So much is said about the ‘scroungers’ on benefits by
the current Government and the right-wing media that you’d almost believe that
they are the demonic spawn from Hell that brought the country to its knees
(even though we know it was really the bankers). So blinded by the
current ConDem propaganda machine’s output that people tend to overlook the
real scroungers and parasites in Parliament, the products of a corrupt
political system based on petty tribalism and constant division.
Out of sheer curiosity, I thought I’d look at some of
the expenses stories that have actually made it into the Press to show you just
how bad things have gotten and how much we really need change in the political
system. But first, I downloaded the (supposedly) complete set of MP’s
expense claims for the tax year 2013/14 from the Independent Parliamentary
Standards Authority (IPSA) website and looked at two people in particular –
David Cameron and Ed Miliband.
As much as I despise David Cameron, both as a
politician and a man, I have one thing good to say about him – at least the
expenses he claimed in tax year 2013/14 didn’t include the payment of personal
bills and his constituency office expenses (apart from stationary) seem to be
confined to a 25% contribution to the research assistant’s mobile phone
bill. In fact, his total expenses claim was rather small at only £7874.63
although, with his annual wage being over a hundred thousand a year and a
significant personal fortune, I think even that amount is taking the
Mickey. He must have learnt his lesson after the 2009 scandal.

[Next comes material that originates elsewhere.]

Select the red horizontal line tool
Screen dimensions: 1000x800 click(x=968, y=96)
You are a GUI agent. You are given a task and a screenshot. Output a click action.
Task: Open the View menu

On the other hand, Ed Miliband, leader of the Labour
Party (supposed champions of the working man), claimed £2734.48 for personal
bills (Council Tax, BT phone line, electricity, water, TV Licence and the
renewal of tenancy agreement on his constituency house) and a further £6972.91
in bills for his constituency office (rent, maintenance charges, office
cleaning, telephone and the installation/maintenance of office equipment) in the
same period. However, Mr Miliband’s total claim for that year was a
whopping £22,812.59! I’ll leave you to work out how much accommodation
and travel cost.
Now I can understand accommodation expenses (which I
haven’t included) due to his constituency being so far from London but I can’t
see why the taxpayer has to foot his personal bills given how much he earns and
which, in any other job, would have to be paid for out of a person’s own
pocket.
I really can’t understand why the taxpayer has to pay
out any charges for an MP’s constituency office; surely those charges should be
covered by their own political party and its local adherents?
But these are rather cheap MPs compared to former Tory
leader William Hague who manages to cost the taxpayer £2,000 a day to live in
One Carlton Garden in St James’s in London[1].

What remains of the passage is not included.